Our consideration of the Festival of the Lion King Signature Dining Packages continues with a look at our experience at the show and the private safari ride.
Part 1, located here, focused on the meal portion of the package at Tiffins. If you’re considering a meal at Walt Disney World’s highest-rated theme park restaurant then it’s worth checking out. Even if you don’t really care about seeing Rivers of Light, there’s also the potential to save a lot of money with that Dining Package, particularly if you’re considering the $62 Surf and Turf pictured above.
As described in Part 1, there are two Tier options with the Lion King Dining Package. Tier 1 includes reserved seats in the very front of one of the four seating sections for the show. Tier 2 includes reserved seats in the row immediately behind it. While the tickets we were provided in the first picture told us to arrive 15 to 35 minutes before showtime, those in Tier 1 can return closer to the 15-minute mark as the seats are reserved and pre-assigned. Those in Tier 2 may want to arrive a little earlier to find some of the better seats in the second row that’s not immediately behind a tall blogger with a big camera. It may also be worth noting that some number of regular guests will probably also join those in Tier 2. A late-arriving family sat down right behind Erin and me, exclaiming excitedly about their “luck.” They were not really supposed to be there. There is typically plenty of seating for disabled guests, but those in ECVs or wheelchairs will likely be sat a bit further back until the Dining Package availability ends on November 21st.
That’s the Tier 1 bench immediately across from us. The majority of those selected to imitate the animals at the beginning of the show came from those using the Dining Packages, so it may be a good way to have a shy family member selected for that experience.

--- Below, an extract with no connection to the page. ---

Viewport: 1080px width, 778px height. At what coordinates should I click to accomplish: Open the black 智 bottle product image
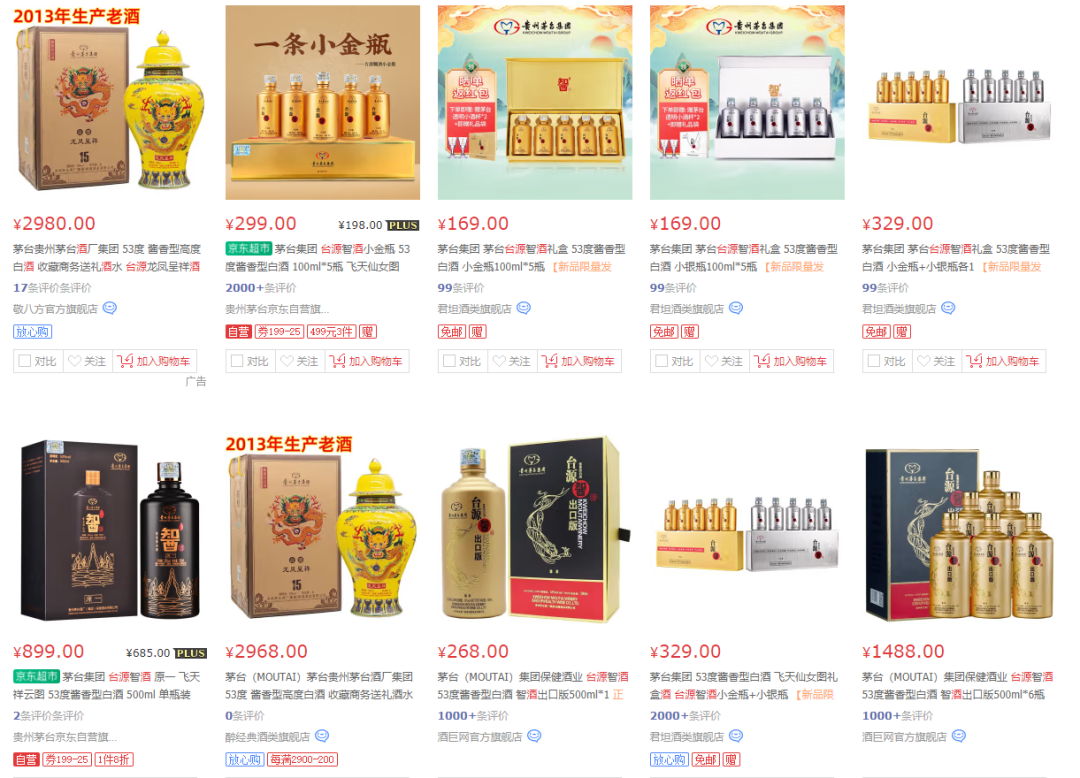coord(110,530)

Typically, I recommend seeing the show from further up in the bleachers.
There’s a lot to take in and up close, you can really only see what’s immediately in front of you. The highest row is also the only one with a back to the seats.
While I’m sure the performers didn’t give it a second thought.
The show is performed at least eight times a day, 365 days a year.
But it was slightly awkward making eye contact with the performers throughout the show.
Here’s a few more pictures:
Overall, we both enjoyed the unique experience of sitting in the front row without any obstructions. Obviously during the rest of the year, someone sits in these seats “for free,” but there’s no way to guarantee that experience outside of the Dining Package, which delivered exactly what it promised. Festival of the Lion King is Walt Disney World’s highest-rated theater show for a reason.
Before the show started, a cast member came over to each of the Tier 1 participants and instructed us to hang back for a minute after the show ended so we could be walked over to our private safari ride with the 12-or-so other people.
The safari experience was led by a member of the Animal Kingdom Education Team along with one of the regular drivers. It wasn’t unlike your typical ride through, but we did learn a lot about some backstage elements and there were more opportunities than usual to ask questions. If you’ve recently experienced the safari, you might have noticed that the crocodiles are painted with bright colors that indicate how far along they are in their yearly checkups.
You might have also noticed that some of the trees are covered in chainmail.
This is to help protect the bark. Otherwise, the trees would probably be stripped over the course of a few minutes.
Some of my status cows are still on loan.
Perhaps because I am not very intelligent or perhaps because I had never given it much thought, I always imagined that the cast members walked the animals to and from the savanna in some sort of Noah’s-Ark-esque march through the various sections and out one end or the other.
Of course, that’s not how it works at all, and each area has walkways in and out where the animals can come and go as they please. They’re not locked into the enclosure at all, which is why some safaris see more animals than others. I would guess that these giraffes have a number of blogs that they need to keep up on, cutting down on the amount of time they’re out and about.
It was fun to see baby Aella out on the safari.
She appeared on the savanna for the first time just about two months after being born. She’s about three and a half months old now and while she used to basically be attached to her mother, she’s now displaying a bit of independence hiding out in these bushes.
These wildebeests look slightly less impressed.
The baboons were also active.
It’s hard to tell, but mamma is carrying around her baby here as well.
Here with the crop.
That was pretty precious to see.
If you’re interested in animals and some of the backstage elements that go into running Disney’s Animal Kingdom, you might check out my Caring for Giants review here.
It’s a great opportunity to see the elephants up close and learn more about them. Official information is available here.
Me until the temperature finally drops below 90 degrees sometime (hopefully) later this week.
Me trying to get my $55 worth at ‘Ohana.
Then regretting it as I can’t even lift my head off the ground.
One last fun little detail – the yellow-billed storks are named Carl and Ellie after the characters in Up.
Overall, we found a lot of value in the Tier 1 Festival of the Lion King Signature Dining Package. The cost is $25 more than Tier 2, but it guarantees the front row at the show and includes an interesting ride through the savanna. We nearly or completely got our money’s worth just from the meal at Tiffins and each of the additional elements exceeded our expectations. It was a fun “add-on,” but probably far from a must-do unless you’re planning on going big at Tiffins anyway. We thoroughly enjoyed the experience.